Selling Calls – Bearish Options Trading Strategy

When an investor is feeling bearish on the market, another good stock option trading strategy to employ is Selling Calls or Selling Bear Calls. This method is also known by the name Vertical Bear Calls. This is considered a bearish strategy because the trader profits if the underlying stock decreases in value. Basically, the strategy is to buy out-of-the-money call options and sell in-the-money call options on the same stock with the same expiration date. The plan is that the in-the-money stock closes lower than its strike price at its expiration date, and then the trader realizes maximum profits from selling calls.

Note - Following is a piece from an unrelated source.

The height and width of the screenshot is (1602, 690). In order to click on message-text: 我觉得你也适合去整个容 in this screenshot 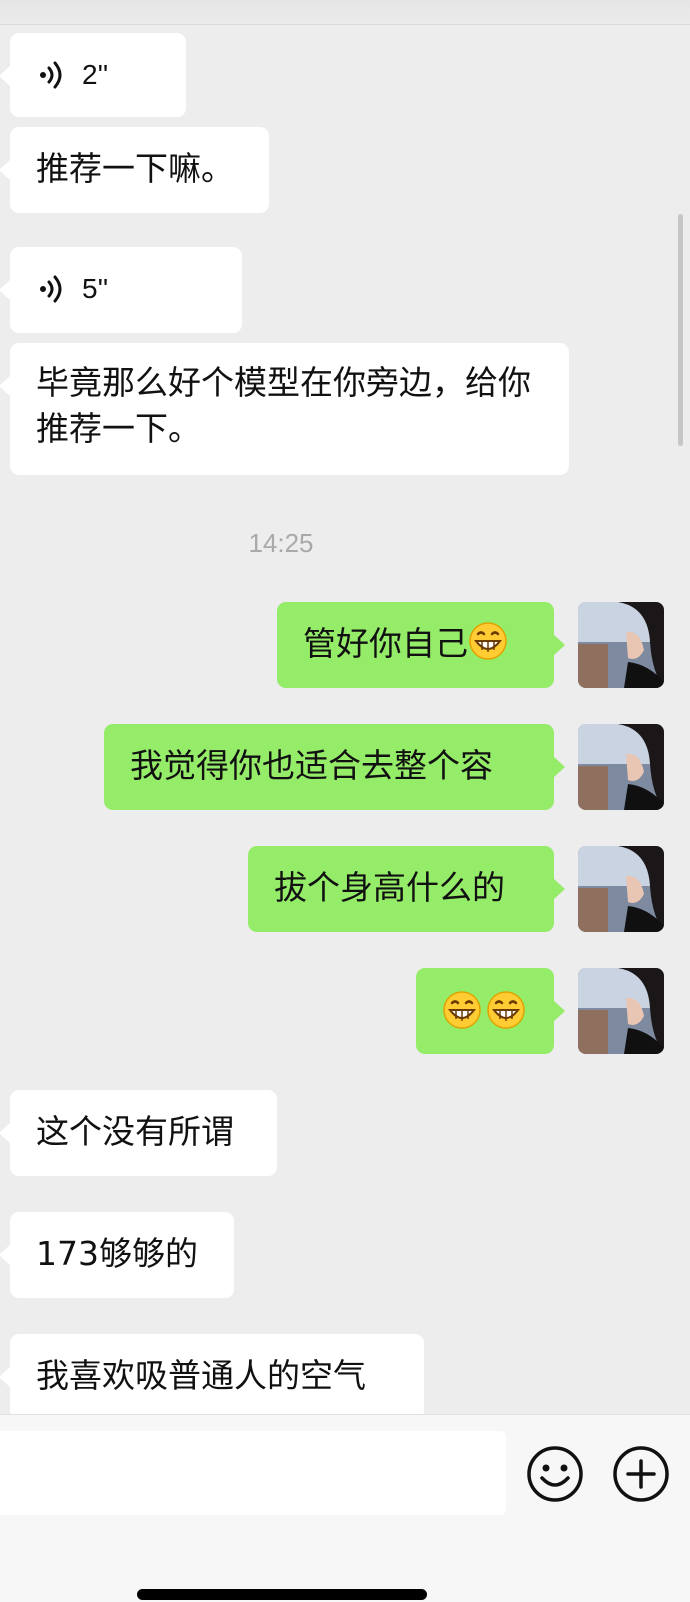, I will do `click(312, 766)`.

When selling calls, the investor will experience maximum loss when the stock price increases above the higher, out-of-the-money call option strike price at the expiration date. This loss will be the difference between the two strike prices minus the net credit of the spread when it was originated. While there is risk involved, this stock investing concept allows investors to find profits even when the market is bearish by selling calls.

The downside of selling calls is that, while it is lower risk than simply buying put options, it has a limited profit potential as well. The break-even is at the lower strike price plus net credit. The maximum profit potential is when the stock decreases below the in-the-money call option strike price. In such cases, the investor will review his / her stock trading plan to see if the data and potential risks of the strategy are likely to create successful trading when selling a call.

For example, an investor wants to sell calls on ABC, Corp. The stock price is $39.875. The trader sells an in-the-money call option with a June expiration at a strike price of $35 for $5. At the same time, the investor buys a out-of-the-money call option with a June expiration at a strike price of $40 for $1.56. Selling a call such as this is a net credit of $3.44, spread of $5, or the difference between the costs of the two options. If the stock price is lower the in-the-money strike price on the expiration date, this would be a maximum profit of the net credit when selling the calls: $5.00 – $1.56= $3.44 x 1 contract (100 shares) for a maximum profit of $344. Conversely, the maximum loss would be if the stock closed above the out-of-the-money strike price on its expiration date: $5.00 Call Spread – $3.44 net credit received = $1.56 x 1 contract for a maximum loss of $156.00. Because the risk is low, the risk reward ratios when selling calls are still very good.

A successful trader will adequately investigate such a move prior to selling calls. That way, he / she can be assured that the trade has a high probability of being successful. As with any trade, the investor needs to understand the risks and potential profits involved in order to make a wise decision. Using a stock trading system such as Japanese Candlesticks, the investor has access to charts that are understandable and powerful data in the attempt to sell calls to make a profit.